*ЗАДАНИЕ 1*. Изложите фрагмент об экспорте электроэнергии в двух предложениях.
*ЗАДАНИЕ 2*. Перечислите все города, упомянутые во фрагменте об экспорте электроэнергии.

*ЦИТИРУЕМЫЙ ФРАГМЕНТ*.
=-=-=

Ну, по металлам и углю вопросов нет, и так это все экспортируется. Раз в Китай выгоднее, пусть поставляются туда. Но вот с электроэнергией вопрос не такой простой, как кажется. Много ли вы знаете примеров стран, которые делают массовую ставку на экспорт электроэнергии?

— Канадская компания Quebec Hydro в обычное время продает свою энергию на местные алюминиевые заводы Rio Tinto Alcan, а вот в пиковые часы поставляет ее в Нью-Йорк. Заметим, что расстояние между провинцией Квебек в Канаде и Нью-Йорком немного больше, чем между Читой и Пекином, откуда мы предполагаем с нашими китайскими коллегами тянуть линию электропередачи. Идея та же: пиковую нагрузку можно продавать за гораздо большие деньги, нежели базовую. То есть, грубо говоря, базовая нагрузка — это местная дешевая энергетика, пиковая нагрузка — дорогой экспорт.

Я так и знал, что вы приведете этот пример. Но политические и экономические взаимоотношения Канады и США более чем дружественные, Канада в этом плане является, по сути, политическим и экономическим сателлитом США.

— Ну, пример с Канадой и США хоть и самый яркий, но не единственный. Есть примеры, может и не такие показательные, поставок энергии между странами Латинской Америки. Дело тут не в сателлитической зависимости, а в том, что не так много стран и регионов с мощными гидроресурсами и потенциалом для экспорта. Мало кто вообще имеет возможность хорошо зарабатывать на экспорте электроэнергии. И в этом плане нам просто повезло. Судите сами.

Потребление энергии в Китае растет очень быстро, для удовлетворения спроса там приходится строить все больше угольных станций, то есть загрязнять свою окружающую среду. При этом разница между пиковым и не пиковым потреблением у них составляет 50 процентов. То есть они должны построить двойное количество станций, которые будут работать всего пару часов в сутки — час утром, час вечером. Поэтому китайцам очень и очень интересно не строить до бесконечности угольную генерацию, которой у них и так уже 70 процентов в энергобалансе, а покупать нашу пиковую нагрузку. Потому как строить угольные станции для покрытия пиковых нагрузок для них ну очень накладно, не говоря уже о том, какое воздействие они будут оказывать на экологию.

=-=-=

*ПРЕДСТАВЛЕННЫЕ ЗАПИСИ*.
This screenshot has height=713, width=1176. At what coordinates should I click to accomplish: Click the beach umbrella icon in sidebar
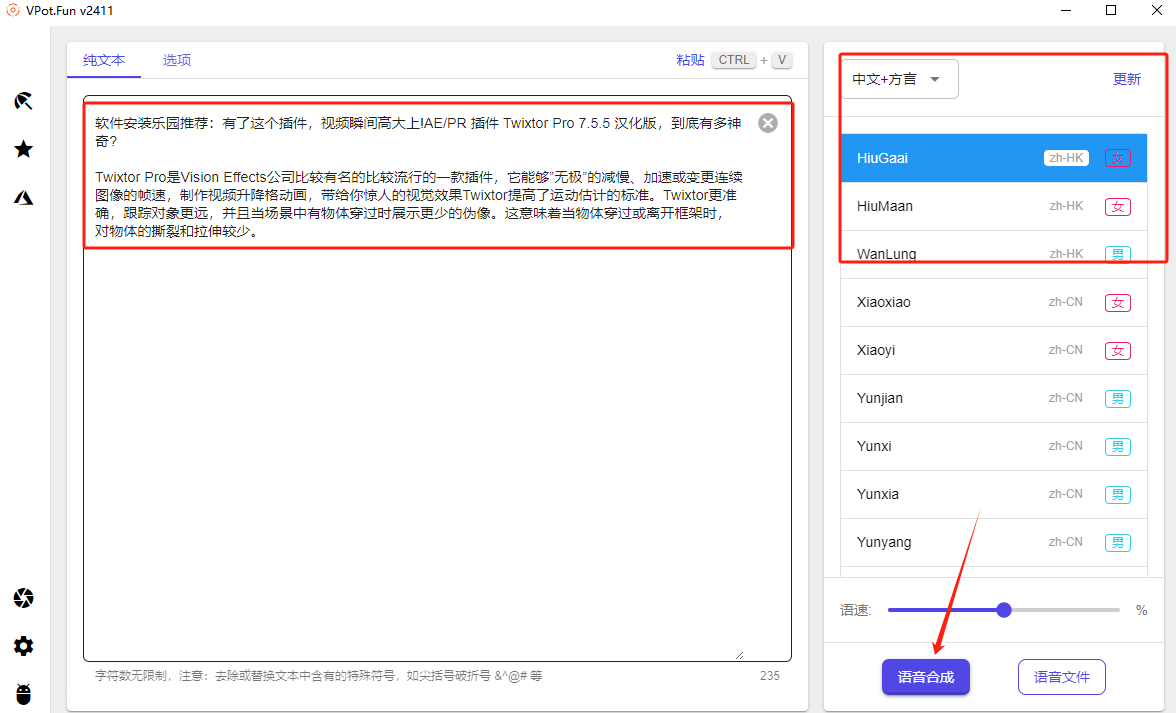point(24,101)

=-=-=

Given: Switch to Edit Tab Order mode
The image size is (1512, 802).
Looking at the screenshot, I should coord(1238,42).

=-=-=

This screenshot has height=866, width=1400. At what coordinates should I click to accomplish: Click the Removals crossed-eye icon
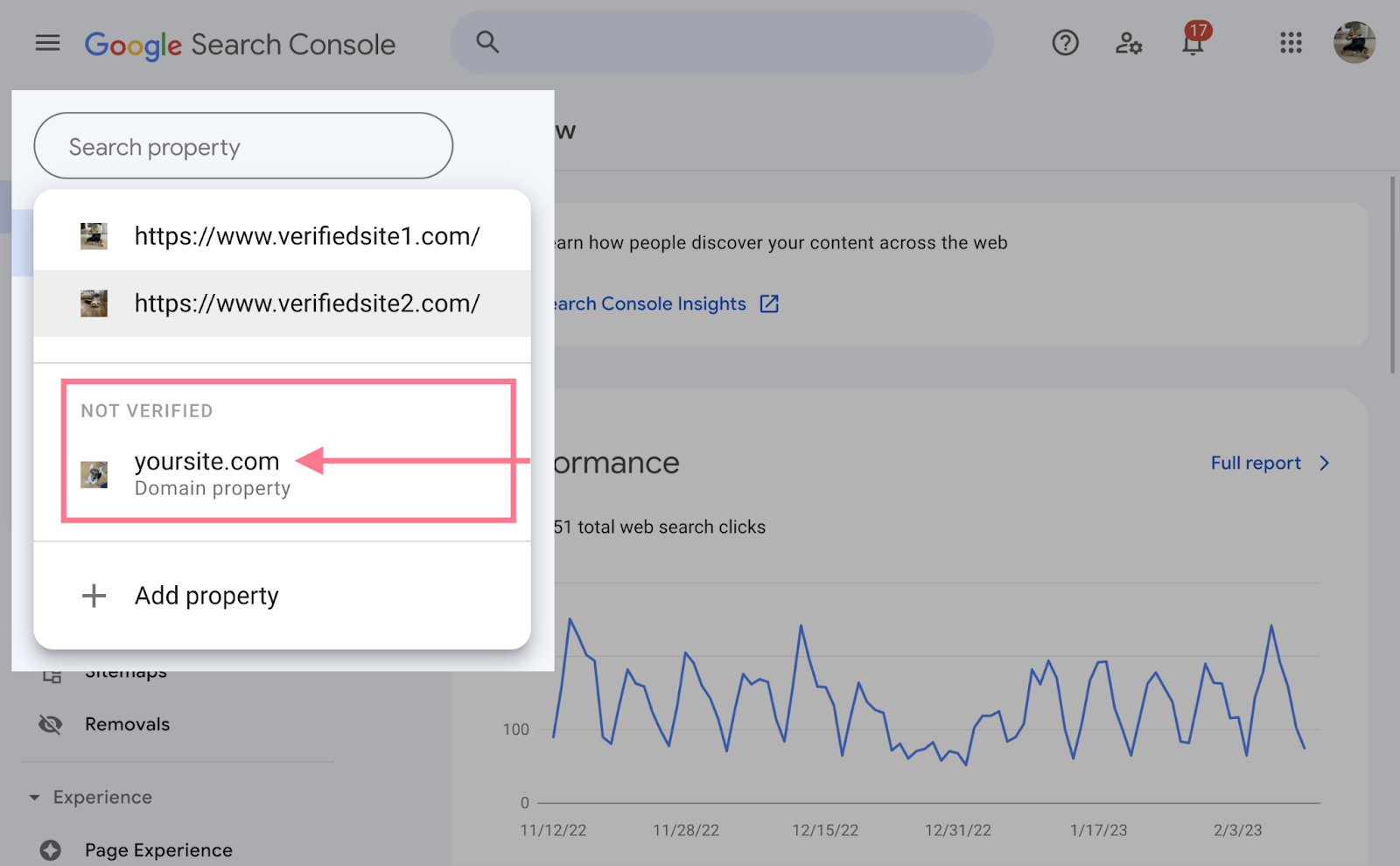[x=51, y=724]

=-=-=

*ИТОГОВЫЙ ОТВЕТ 1*. В качестве примера приводится канадская компания Quebec Hydro: обычно она продает энергию местным алюминиевым заводам, а в пиковые часы поставляет ее в Нью-Йорк, поскольку пиковую нагрузку можно продавать гораздо дороже базовой. Потребление энергии в Китае быстро растет, разница между пиковым и непиковым потреблением там составляет 50 процентов, поэтому Китаю выгоднее покупать пиковую нагрузку, чем строить все новые угольные станции.

*ИТОГОВЫЙ ОТВЕТ 2*. Нью-Йорк, Чита, Пекин